Some members spike +21.3 mg/dL. Others spike +36.2. The only way to know how you'll spike is to measure with a Signos CGM.
Flax seeds are a near-neutral food on the glucose curve. A tablespoon of ground flax contains roughly 2g of net carbs and 2g of fiber, with most of the seed's mass coming from fat (ALA omega-3s) and protein. That biochemistry explains the +24.7 mg/dL cohort average across 19,627 logs — and the +23.9 mg/dL alone baseline, which is effectively whatever the cohort happened to eat with their flax that day. The whole-vs-ground question is mechanistically real (whole seeds resist digestion and pass through largely intact; ground flax is absorbed and delivers ALA, lignans, and the soluble fiber fraction) but the cohort gap is just −1.8 mg/dL — small at the glucose level. The dominant lever is the carrier food: cereal pairings averaged +28.7 mg/dL and baked-goods pairings +28.5 mg/dL, both about +5 mg/dL above the alone baseline. These are observational matched pairs, not causal.

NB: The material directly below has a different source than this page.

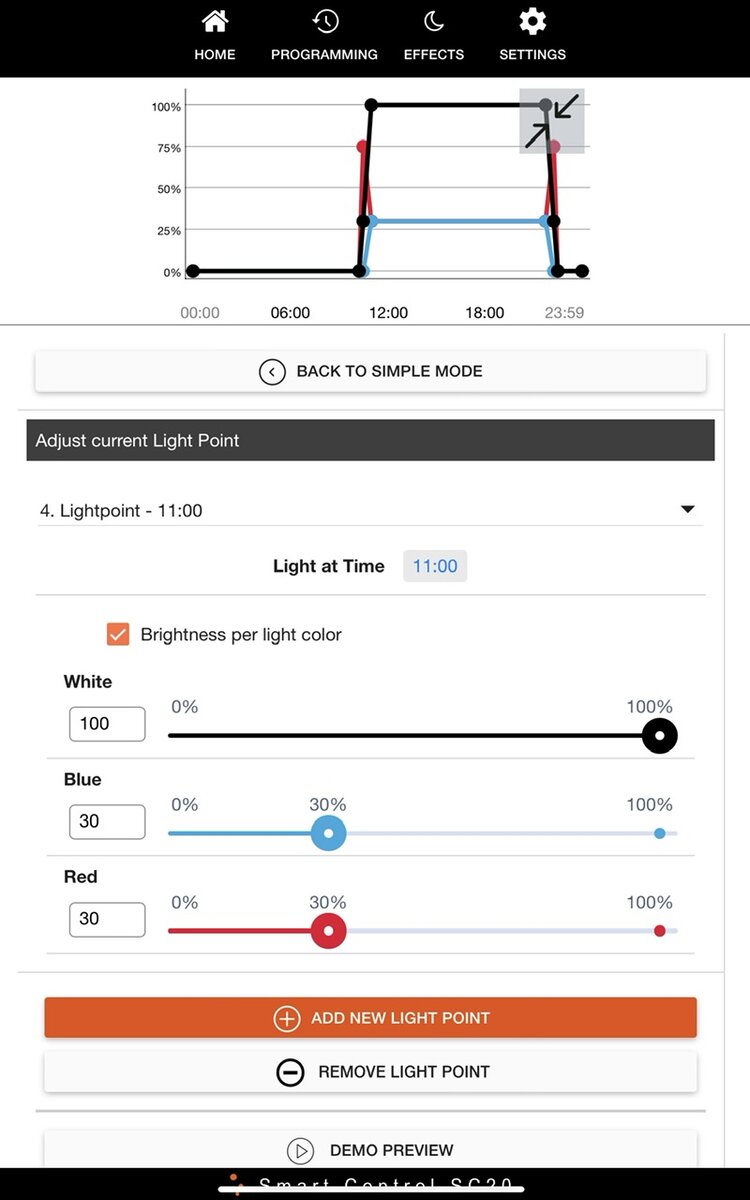Open the Lightpoint selection dropdown arrow
Viewport: 750px width, 1200px height.
coord(687,509)
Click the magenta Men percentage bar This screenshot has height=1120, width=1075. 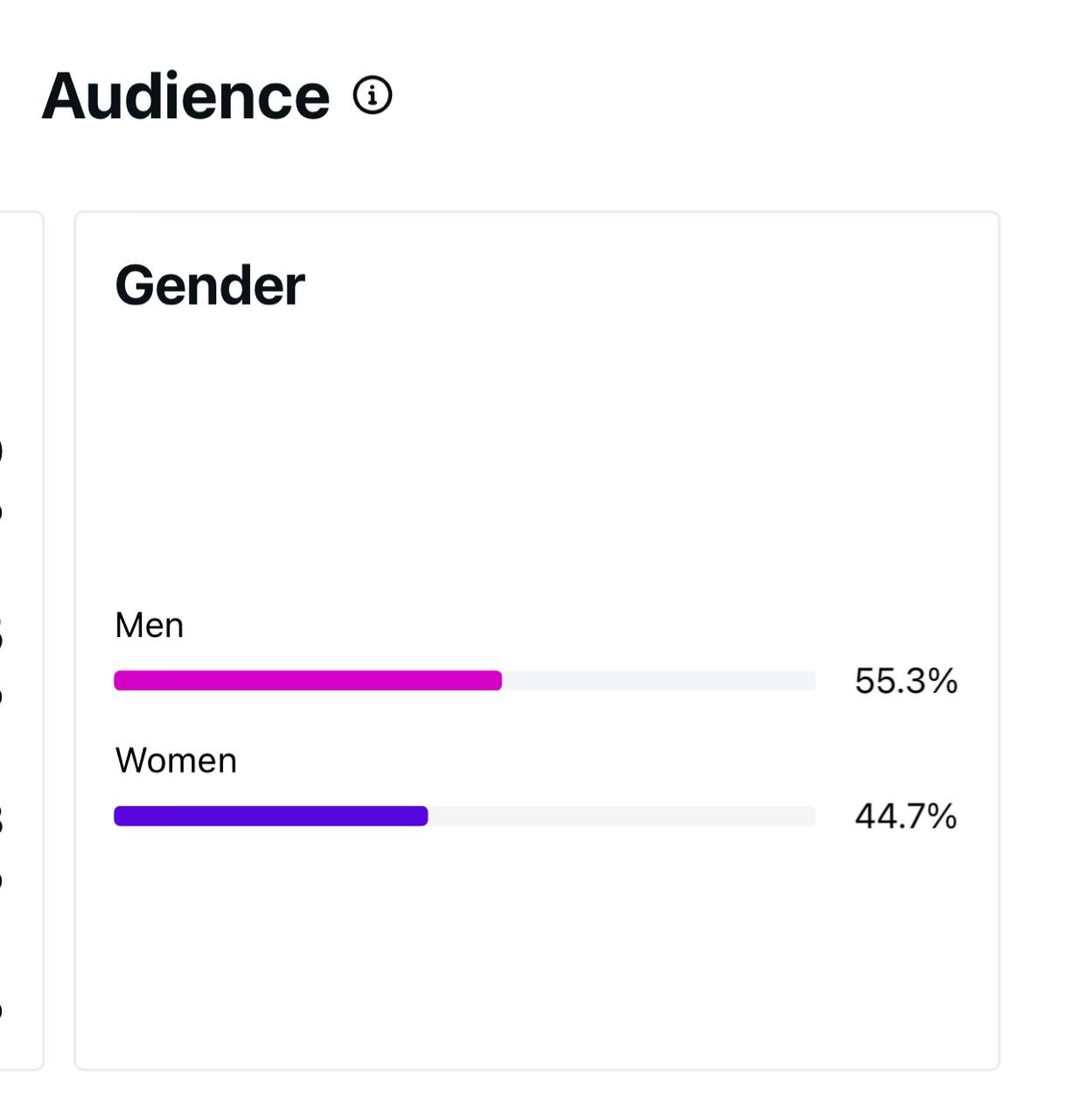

This page draws on 19,627 Signos production CGM meal logs containing flax seeds (n=2,930 unique members), collected between March 2025 and April 2026. Data were filtered to postprandial glucose responses (PPGR) between 0 and 100 mg/dL to exclude sensor artifacts. Form sub-cohorts (ground, whole, golden) were identified via regex against logged food names; context sub-cohorts (smoothie, oatmeal/yogurt, cereal, baked) were identified by anti-matching the alone baseline against carrier-food keywords. Modifier effects use Welch's t-test on matched pairs against the alone baseline; all reported deltas carry p<0.001 unless noted. The single-item flax-alone sub-cohort is small (n=205) because flax is rarely a standalone food — context cohort N's reflect the broader matched cohort. Minimum group threshold is 30 matched meals; high-confidence threshold is ≥500 logs.